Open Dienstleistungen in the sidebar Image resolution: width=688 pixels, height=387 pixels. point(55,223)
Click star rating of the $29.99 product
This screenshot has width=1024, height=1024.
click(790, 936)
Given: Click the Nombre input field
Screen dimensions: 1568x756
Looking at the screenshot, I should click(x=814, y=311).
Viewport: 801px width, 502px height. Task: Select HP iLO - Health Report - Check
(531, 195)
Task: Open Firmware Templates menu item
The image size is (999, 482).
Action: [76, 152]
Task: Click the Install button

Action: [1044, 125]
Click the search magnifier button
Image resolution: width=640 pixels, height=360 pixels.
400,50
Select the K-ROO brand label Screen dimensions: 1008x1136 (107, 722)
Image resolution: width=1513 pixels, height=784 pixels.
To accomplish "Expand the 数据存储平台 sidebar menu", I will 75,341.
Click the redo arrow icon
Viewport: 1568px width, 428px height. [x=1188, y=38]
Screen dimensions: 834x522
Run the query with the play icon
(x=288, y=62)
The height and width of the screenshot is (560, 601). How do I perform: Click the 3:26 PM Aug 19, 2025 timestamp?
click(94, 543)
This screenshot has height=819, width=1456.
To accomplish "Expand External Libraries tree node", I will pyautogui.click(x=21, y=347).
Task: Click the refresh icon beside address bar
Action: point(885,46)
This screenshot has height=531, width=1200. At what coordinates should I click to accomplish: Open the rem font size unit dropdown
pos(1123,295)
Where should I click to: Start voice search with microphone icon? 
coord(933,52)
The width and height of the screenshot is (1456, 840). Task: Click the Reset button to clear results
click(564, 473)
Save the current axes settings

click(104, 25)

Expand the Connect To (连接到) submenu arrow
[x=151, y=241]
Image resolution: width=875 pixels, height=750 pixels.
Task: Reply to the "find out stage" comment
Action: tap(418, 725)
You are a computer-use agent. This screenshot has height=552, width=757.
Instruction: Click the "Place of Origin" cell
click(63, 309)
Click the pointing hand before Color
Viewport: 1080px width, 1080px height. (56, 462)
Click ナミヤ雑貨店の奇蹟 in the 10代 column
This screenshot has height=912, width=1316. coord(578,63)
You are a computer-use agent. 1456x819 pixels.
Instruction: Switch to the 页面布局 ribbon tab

------------------------------------------------------------

* [Requirement] Output everything from the line containing "Image resolution: width=1513" down to the end of the records as a JSON list of strings, with one string per line and blank lines omitted.

* [Response]
[
  "Image resolution: width=1513 pixels, height=784 pixels.",
  "To accomplish \"Expand the 数据存储平台 sidebar menu\", I will 75,341.",
  "Click the redo arrow icon",
  "Viewport: 1568px width, 428px height. [x=1188, y=38]",
  "Screen dimensions: 834x522",
  "Run the query with the play icon",
  "(x=288, y=62)",
  "The height and width of the screenshot is (560, 601). How do I perform: Click the 3:26 PM Aug 19, 2025 timestamp?",
  "click(94, 543)",
  "This screenshot has height=819, width=1456.",
  "To accomplish \"Expand External Libraries tree node\", I will pyautogui.click(x=21, y=347).",
  "Task: Click the refresh icon beside address bar",
  "Action: point(885,46)",
  "This screenshot has height=531, width=1200. At what coordinates should I click to accomplish: Open the rem font size unit dropdown",
  "pos(1123,295)",
  "Where should I click to: Start voice search with microphone icon? ",
  "coord(933,52)",
  "The width and height of the screenshot is (1456, 840). Task: Click the Reset button to clear results",
  "click(564, 473)",
  "Save the current axes settings",
  "click(104, 25)",
  "Expand the Connect To (连接到) submenu arrow",
  "[x=151, y=241]",
  "Image resolution: width=875 pixels, height=750 pixels.",
  "Task: Reply to the \"find out stage\" comment",
  "Action: tap(418, 725)",
  "You are a computer-use agent. This screenshot has height=552, width=757.",
  "Instruction: Click the \"Place of Origin\" cell",
  "click(63, 309)",
  "Click the pointing hand before Color",
  "Viewport: 1080px width, 1080px height. (56, 462)",
  "Click ナミヤ雑貨店の奇蹟 in the 10代 column",
  "This screenshot has height=912, width=1316. coord(578,63)",
  "You are a computer-use agent. 1456x819 pixels.",
  "Instruction: Switch to the 页面布局 ribbon tab"
]